Come scriveva Cortázar, 1 chi sceglie la forma della brevità narrativa sa che non potrà procedere in maniera cumulativa e che il tempo non gli è alleato; chi sceglie la metropolitana per recarsi al lavoro ogni mattina, allo stesso modo sa che il tempo non gli è alleato, che deve calcolare ogni passo ottimizzandolo e che le letture da viaggio saranno una parentesi necessaria a non fissare il buio tunnel dentro al quale corre il treno, ma che allo stesso tempo dovranno concludersi abbastanza rapidamente. Scesi dai mezzi, di nuovo si deve correre per giungere sul posto di lavoro.
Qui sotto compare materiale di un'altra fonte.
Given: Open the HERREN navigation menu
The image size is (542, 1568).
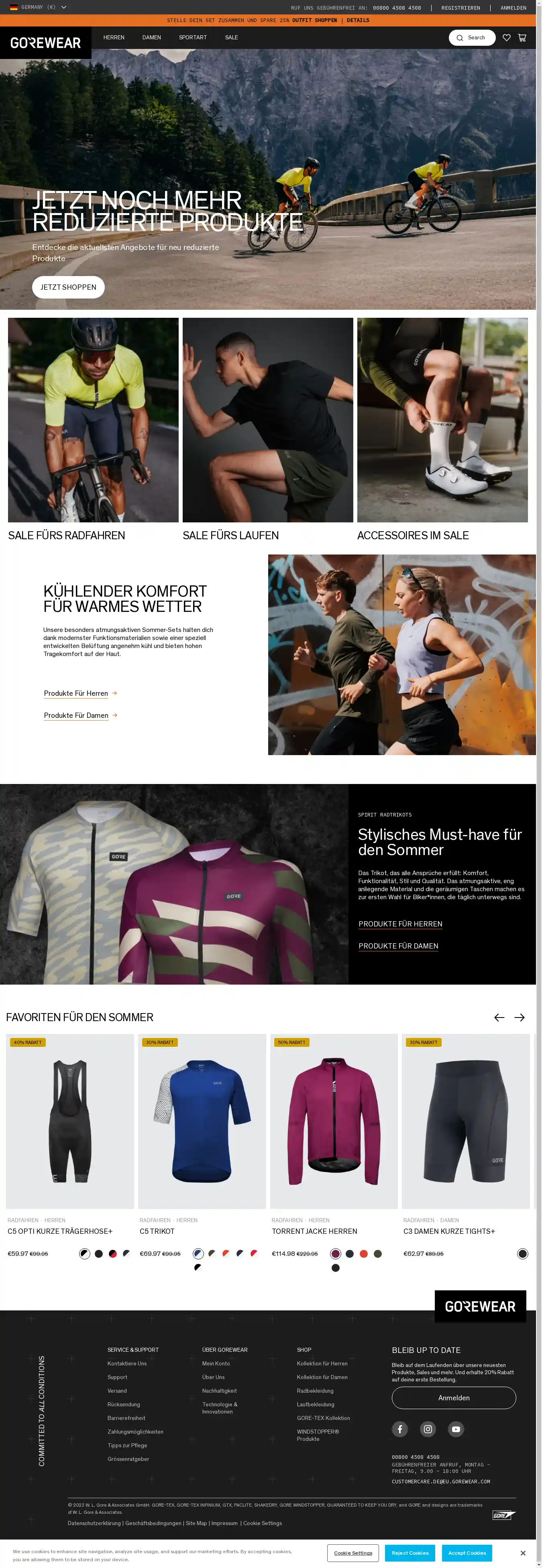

Questi racconti sembrano connotare gli spostamenti come viaggi e non come "non momenti" di alienazione totale. L'atto della lettura diventa un modo per ricordarsi, al termine di una faticosa giornata o nel suo inizio, che esiste una dimensione altra, in cui la rapidità non è fatica ma grande pregio: i buoni racconti - per tornare alla puntuale analisi che ne fa Cortázar - sono coaugulo di una realtà infinitamente più vasta dell'evento narrato, metafora che apre verso il grande, pur partendo dal piccolo. La significazione è quindi determinata non dal tema in sé, ma da un luogo che sta prima e dopo di esso.
Dunque in quella zona che non è città ma è così funzionale alla città stessa, dove tutto scorre veloce, la lettura di un racconto acquista un significato nuovo e inusuale.
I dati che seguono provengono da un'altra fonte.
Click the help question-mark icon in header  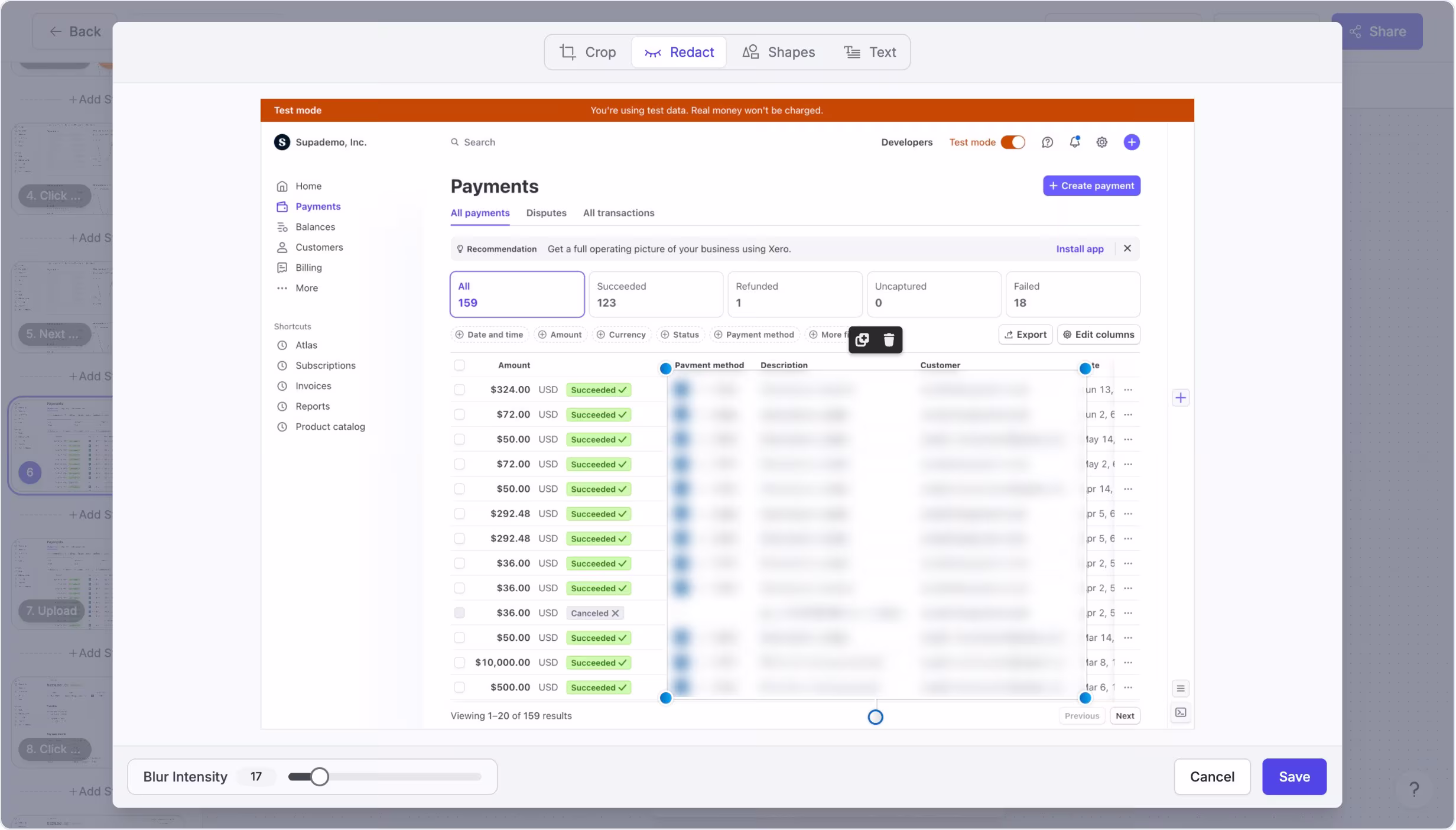1047,142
Per quanto riguarda i temi affrontati, si spazia dal thriller metropolitano alla fantascienza, al genere rosa. Mi è sembrato significativo che la maggior parte delle storie narrate fossero incorniciate da una Milano in cambiamento, quella dei ricordi, quella dell'alienazione e quella di plausibili futuri.

Linea Gialla di Vittoria Maggio è uno dei racconti che ho gradito maggiormente, forse proprio perché l'ambientazione è quella underground della metropolitana. In una città densa di gente, una ragazza si ritrova a vivere un giallo metropolitano mentre lotta con personali paure e con l'alienazione di una solitudine così tipica di luoghi congestionati com'è il capoluogo lombardo.
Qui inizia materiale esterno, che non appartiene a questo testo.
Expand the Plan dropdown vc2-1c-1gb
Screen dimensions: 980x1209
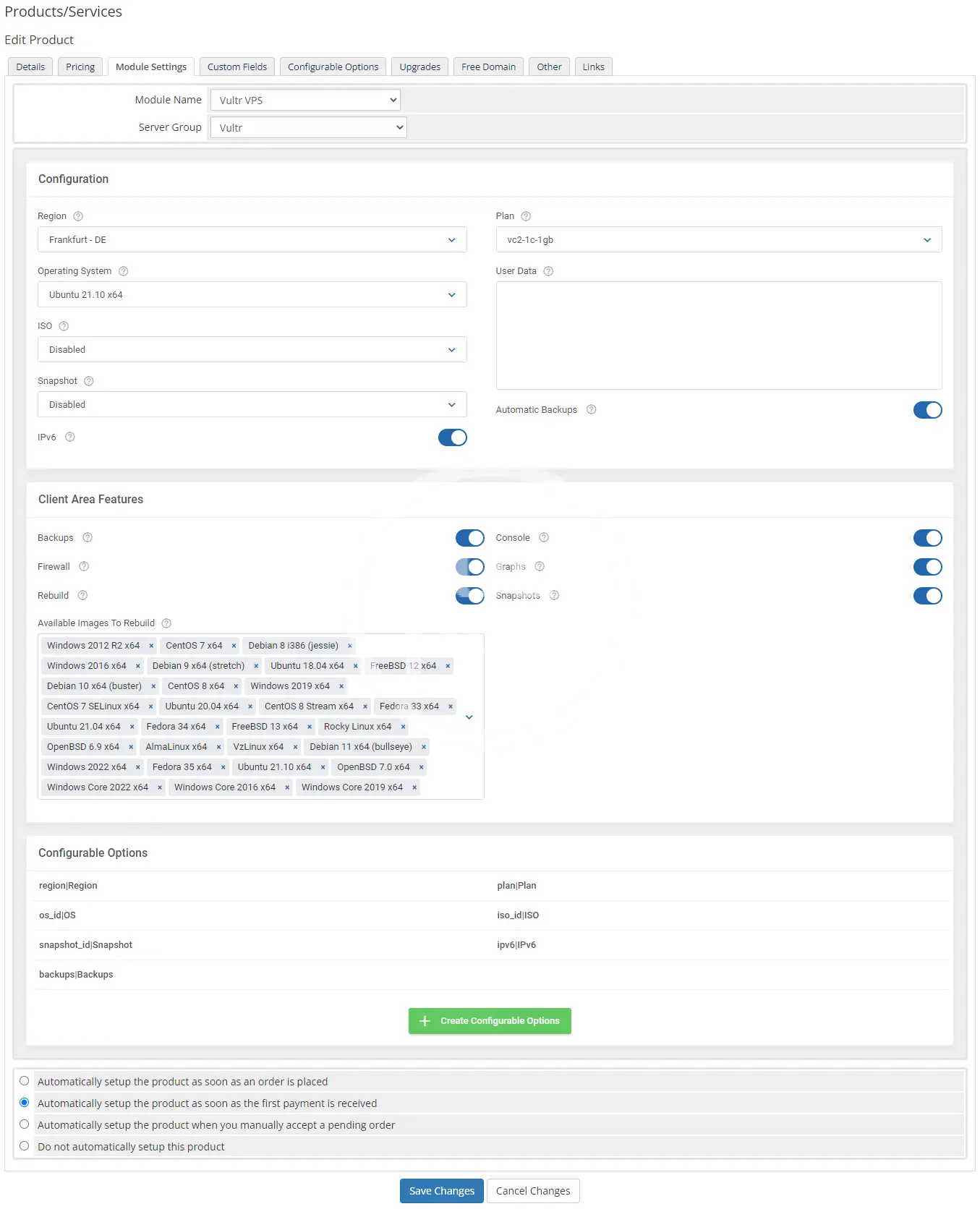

«Una storia di fresca ossessività, ricca, molto ricca di suggestioni condensate in quanto immediate» scrive Andrea G. Pinketts nella prefazione.
Il retroterra è quello dei racconti di Agatha Cristhie e la protagonista diventa, senza quasi accorgersene, una Miss Marple che indaga le pieghe della presunta normalità di cui sembra avere paura, forse proprio perché è nella normalità che si coltiva la solitudine e l'alienazione quotidiana.
Il racconto è leggibile e ti tiene moderatamente col fiato sospeso, quel tanto che basta a cercare una dimensione altra nella realtà che ti circonda durante il tragitto.

In La verità sommersa di Alice Cehovin gli scenari sono quelli di una Milano del futuro e i referenti culturali sono principalmente i romanzi di P. Dick, senza dimenticare Blade Runner, trasposizione cinematografica di uno di essi.
Milano è una città diversa, risorta dalla tragedia di devastazioni ambientali, in cui ciò che appare non è ciò che è realmente. Le atmosfere cupe sono le stesse del film sopra citato e i personaggi sono avvolti in quella patina di cinismo tipica dei racconti di Dick. E come scrive in prefazione Andrea Carlo Cappi:
«Scrivere del futuro è il modo migliore per mettere a fuoco i problemi del presente. Alice Cehovin i problemi li mette a ferro e fuoco, mostrandoci un futuro così presente da diventare destabilizzante».

Personalmente ho gradito molto questa iniziativa, tanto più che nell'ambito di una letteratura italiana che lascia poco spazio a chi tenta di emergere, si è data l'occasione, a giovani che hanno voluto e si sono saputi misurare con la brevità narrativa, di essere letti.